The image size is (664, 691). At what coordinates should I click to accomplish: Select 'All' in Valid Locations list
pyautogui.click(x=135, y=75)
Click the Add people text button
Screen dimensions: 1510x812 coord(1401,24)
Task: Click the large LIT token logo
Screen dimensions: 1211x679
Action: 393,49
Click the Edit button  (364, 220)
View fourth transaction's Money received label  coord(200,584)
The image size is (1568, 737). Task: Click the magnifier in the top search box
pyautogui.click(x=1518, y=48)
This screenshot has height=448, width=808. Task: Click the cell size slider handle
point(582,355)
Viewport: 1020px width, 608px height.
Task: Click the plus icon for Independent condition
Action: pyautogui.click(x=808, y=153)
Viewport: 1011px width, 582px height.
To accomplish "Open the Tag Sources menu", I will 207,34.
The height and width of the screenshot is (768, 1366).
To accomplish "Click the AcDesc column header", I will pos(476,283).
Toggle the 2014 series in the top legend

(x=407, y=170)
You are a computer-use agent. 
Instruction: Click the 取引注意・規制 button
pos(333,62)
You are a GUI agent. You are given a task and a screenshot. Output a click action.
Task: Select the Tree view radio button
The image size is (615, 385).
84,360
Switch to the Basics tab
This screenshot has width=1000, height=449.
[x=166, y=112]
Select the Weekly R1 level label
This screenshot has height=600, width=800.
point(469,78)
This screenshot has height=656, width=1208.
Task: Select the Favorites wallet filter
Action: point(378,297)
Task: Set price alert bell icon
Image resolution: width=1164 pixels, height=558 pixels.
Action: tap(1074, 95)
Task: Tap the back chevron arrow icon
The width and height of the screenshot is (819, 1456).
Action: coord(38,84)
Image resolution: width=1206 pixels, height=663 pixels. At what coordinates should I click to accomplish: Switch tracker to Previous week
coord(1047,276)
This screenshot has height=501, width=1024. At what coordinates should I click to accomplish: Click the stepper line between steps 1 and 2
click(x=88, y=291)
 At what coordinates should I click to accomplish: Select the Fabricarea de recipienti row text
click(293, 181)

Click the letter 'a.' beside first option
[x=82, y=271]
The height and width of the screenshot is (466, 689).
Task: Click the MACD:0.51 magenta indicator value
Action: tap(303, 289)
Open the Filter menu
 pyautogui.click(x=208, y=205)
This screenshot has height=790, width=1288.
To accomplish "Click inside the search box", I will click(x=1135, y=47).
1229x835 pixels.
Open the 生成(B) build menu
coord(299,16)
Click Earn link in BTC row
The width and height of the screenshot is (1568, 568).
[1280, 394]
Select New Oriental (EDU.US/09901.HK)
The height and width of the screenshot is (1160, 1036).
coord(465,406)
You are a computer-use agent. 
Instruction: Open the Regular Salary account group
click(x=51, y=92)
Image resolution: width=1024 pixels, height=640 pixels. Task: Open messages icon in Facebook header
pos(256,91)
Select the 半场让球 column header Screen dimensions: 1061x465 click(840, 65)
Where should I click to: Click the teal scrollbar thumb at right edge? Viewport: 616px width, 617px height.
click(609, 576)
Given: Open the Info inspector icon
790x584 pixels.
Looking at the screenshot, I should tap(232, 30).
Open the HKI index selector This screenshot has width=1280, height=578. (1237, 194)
------------------------------------------------------------
Using the listing above, return all lines where the word "column" occurs.

To accomplish "Click the AcDesc column header", I will pos(476,283).
Select the 半场让球 column header Screen dimensions: 1061x465 click(840, 65)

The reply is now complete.